Primero caían las mujeres, gritaban y lloraban pero en cuestión de segundos desaparecían entre manos y cabezas descompuestas. Luego los niños, débiles y sin la astucia suficiente para mantenerse en silencio; se delataban poco antes de que los zombis acabaran con ellos. Por último los granjeros y pistoleros –en realidad ambos eran lo mismo–, estos estaban acostumbrados al trabajo duro y su resistencia e ingenio los mantenía a salvo. En total, en Escalera quedaban doce hombres y una mujer.

Cuando José López quedó sin municiones, intentó atraer la atención de los zombis, estos eran lentos y con un poco de velocidad y agilidad, era fácil superarlos; sin embargo, eran muchos más y eran más fuertes. No tardaron mucho en acorralar al pobre José. Ya lo dábamos por muerto. De pronto los zombis empezaron a caer al suelo como si se los golpeara con un martillo por la espalda. Era John Marston, el vaquero americano que se rumoreaba, venía liberando a varios pueblos de la muerte anunciada.

Marston llevaba el cabello largo, tenía una cicatriz en el pómulo derecho, posiblemente obra de un corte. Llevaba botas negras y sombrero de cuero; el atuendo clásico de un vaquero yanqui. Traía dos bandoleras cruzadas sobre el pecho, dos pistolas doradas y un par de escopetas, también doradas, sobre la espalda. Su caballo llevaba el cabello dorado, como el dorado que ahora adornaba el cielo nuestro, en este ocaso infernal. Pero este caballo era portentoso, quizá era un Saddler de Kentucky. Los caballos americanos, por lo general, consumen otro tipo de alimento; es por ello que sus biotipos resultan más macizos que nuestros caballos.

Marston liberó a José López de su infierno, luego descendió de su caballo y a dos manos empezó a llenar las cabezas de los zombis con balas. Tenía mucha más destreza que en las historias y rumores que escuchamos de los pueblos más lejanos. Golpeaba y disparaba al mismo tiempo, era un guerrero nato en su hábitat. Aún pienso que disfrutaba de hacer eso. En su expresión no podía encontrársele el miedo. Recargaba su arma en cuestión de un par de segundos. Luego volvía a la carga otra vez. Marston daba vueltas por el pueblo mientras los zombis lo perseguían. Luego sacó una pequeña y gruesa botella de su bolsillo, la lanzó a una distancia considerable y corrió hacia esa dirección. La docena de zombis detrás lo persiguió y quedaron justo donde el líquido impregnaba el suelo. Marston entonces sacó un cartucho de dinamita, lo encendió y lo lanzó hacia donde el tumulto de muertos caminantes se encontraba.

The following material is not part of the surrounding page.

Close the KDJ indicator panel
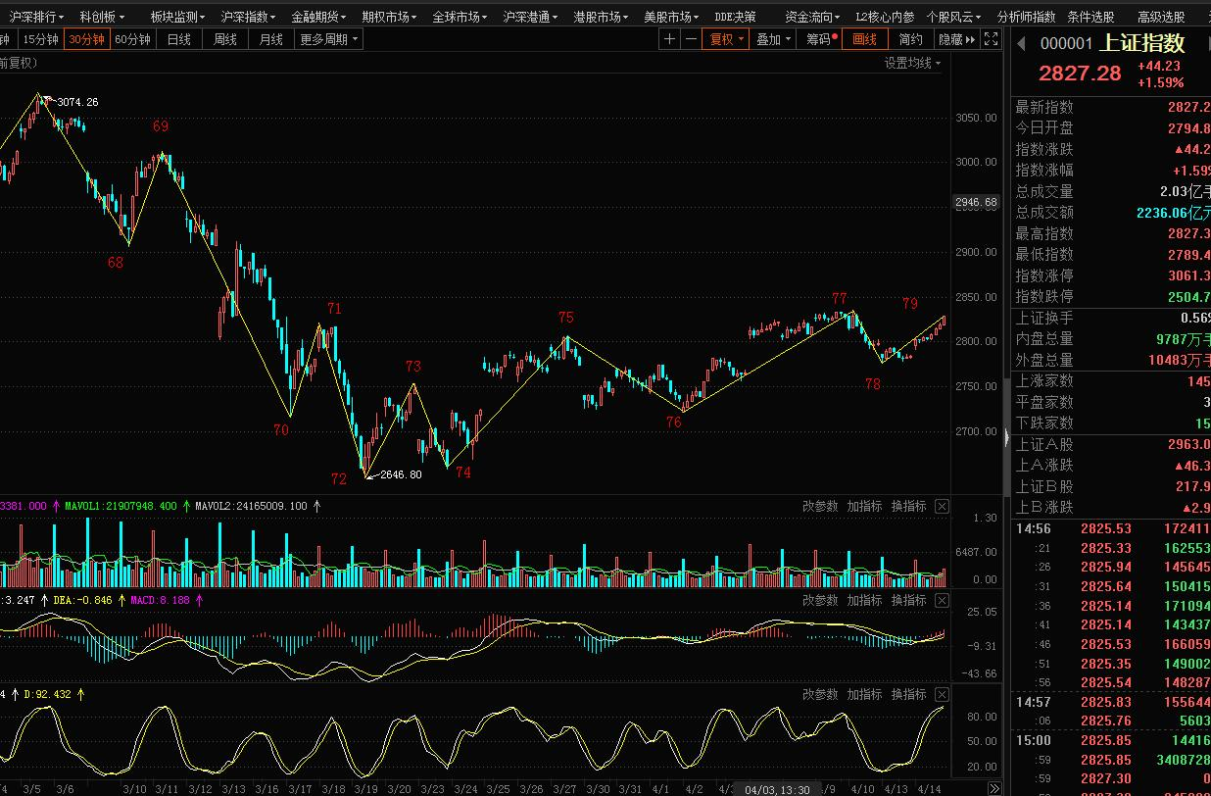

Así fue como liberó Escalera de los zombis. Todos le agradecimos entre aplausos gritos y exclamaciones netamente mexicanas pero Marston no nos miró siquiera. Caminaba por entre nuestras casas y abría cofres que no reconocíamos. De allí extraía municiones de todo tipo: desde balas de revólver hasta cartuchos de dinamita. Entró y abrió unos cinco cofres de cinco casas distintas, mientras nosotros lo observábamos y nos mirábamos unos a otros intentando descifrar lo que hacía.

Entonces Marston lanzó un silbido y su poderoso Saddler se posó frente a él. Marston lo montó y extrajo un mapa de un bolsillo. Lo observó durante unos segundos y luego de devolverlo a su bolsillo, empezó a cabalgar hacia el Oeste.